The statistical measure used to determine obesity is called Body Mass Index (BMI). A person with a BMI index of 25 or more is considered overweight, while a BMI over 30 means they are obese. Another factor is waist size, which should not exceed 80 centimetres for females and 94 centimetres for males, according to health professionals.

Going by the BMI measure, approximately 52 percent of males and 60 percent of females in Slovakia were overweight or obese in 2005, according to the World Health Organization. The organisation expects the obesity rate among the working-age population to swell by five percent by 2010.

Ivan Majerčák of the Centre for Obesity Treatment in Košice defined obesity as a condition of excessive fatness, which is the result of an unhealthy lifestyle where people consume more energy than they burn off. He says 75 percent of the adult population in Slovakia is overweight or obese.

“While the percentage of obese and overweight males in Slovakia has not really changed recently, epidemiologists have been warning about increasing obesity in children, adolescents and females,” Majerčák told The Slovak Spectator.

In developed countries, obesity is the most common metabolic disease, he said. Considering its prevalence, it is the most common risk factor for premature death.

“Worldwide obesity is responsible for 58 percent of diabetes cases, 21 percent of ischemic heart diseases (such as coronary artery disease), eight to 42 percent of cancer-related diseases and 10 percent of deaths,” Majerčák said.

Eat better, exercise more

According to Majerčák, the most effective way for a person to prevent obesity is to improve their eating habits, get more physical activity and change their lifestyle.

“Even if genetically-conditioned metabolic changes play a role in obesity for 40 to 50 percent of the people, psychological, social and economic factors which result in a deviation from the healthy lifestyle now play a decisive role in a person’s becoming obese,” Majerčák said.

Unhealthy eating choices are beginning to show up at an early age, according to a recent study from the Children’s Clinic in Bratislava and the Comenius University School of Medicine.
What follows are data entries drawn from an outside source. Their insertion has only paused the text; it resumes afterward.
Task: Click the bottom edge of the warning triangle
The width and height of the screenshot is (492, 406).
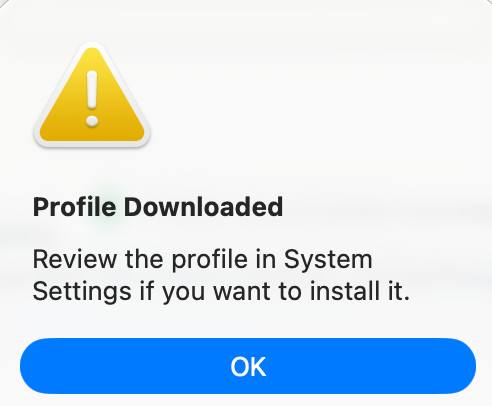Action: click(92, 142)
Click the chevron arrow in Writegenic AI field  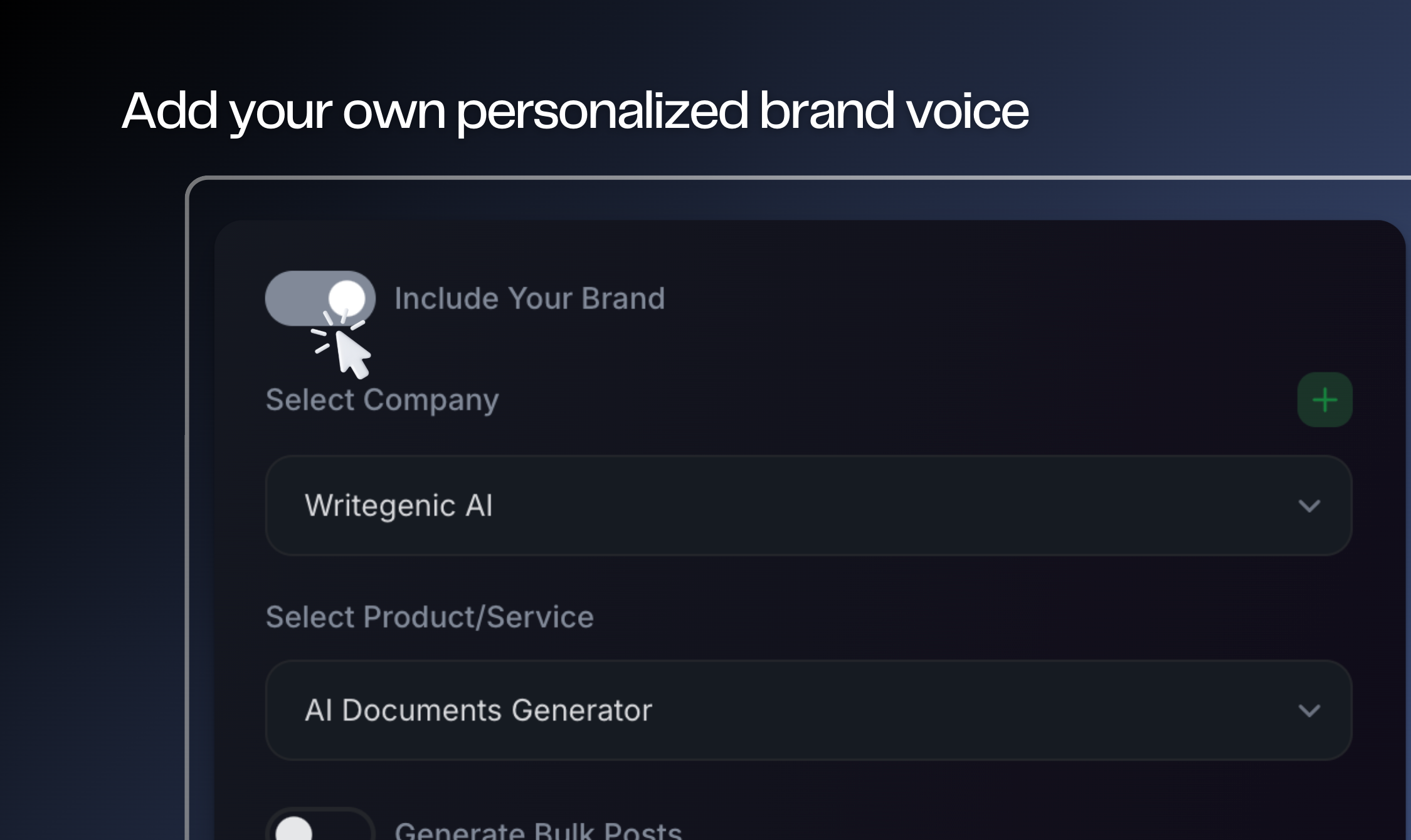pyautogui.click(x=1309, y=505)
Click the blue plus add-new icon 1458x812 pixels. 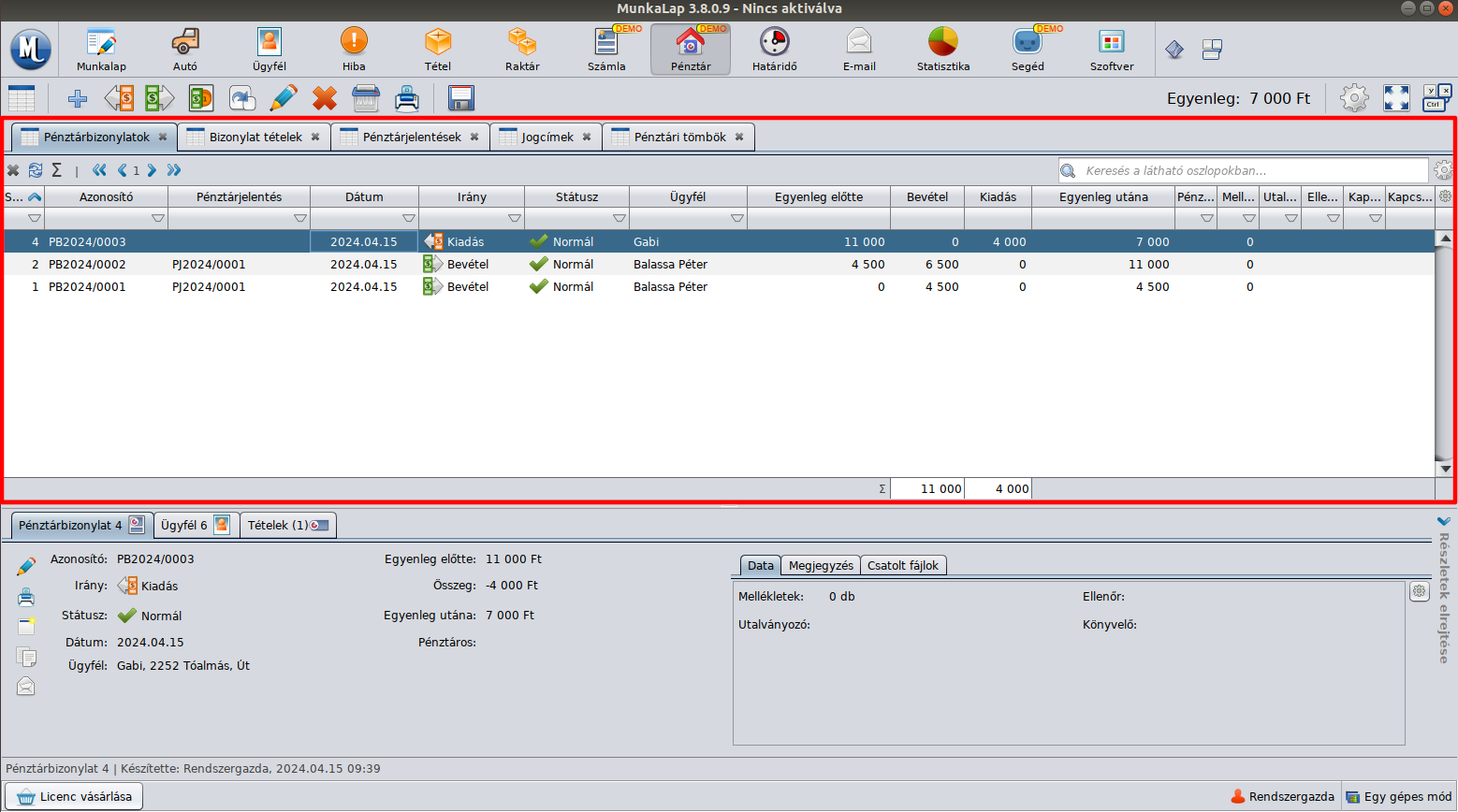78,98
Slovak children don’t eat enough vegetables, fruits, dairy products or fish, and a high percentage of children don’t eat breakfast very regularly, the study showed.

Only two-thirds of the children who were studied, aged six to 15, eat fruits daily, and only 25 percent eat vegetables every day, the study said.

Two-thirds drink milk on a daily basis, and only half of the children consume milk products every day. Fourteen percent said they eat fish at least once a week, the study said.

Meanwhile, more than half of the children who were polled eat sweets every day, and a third of them eat chips every day, according to the study.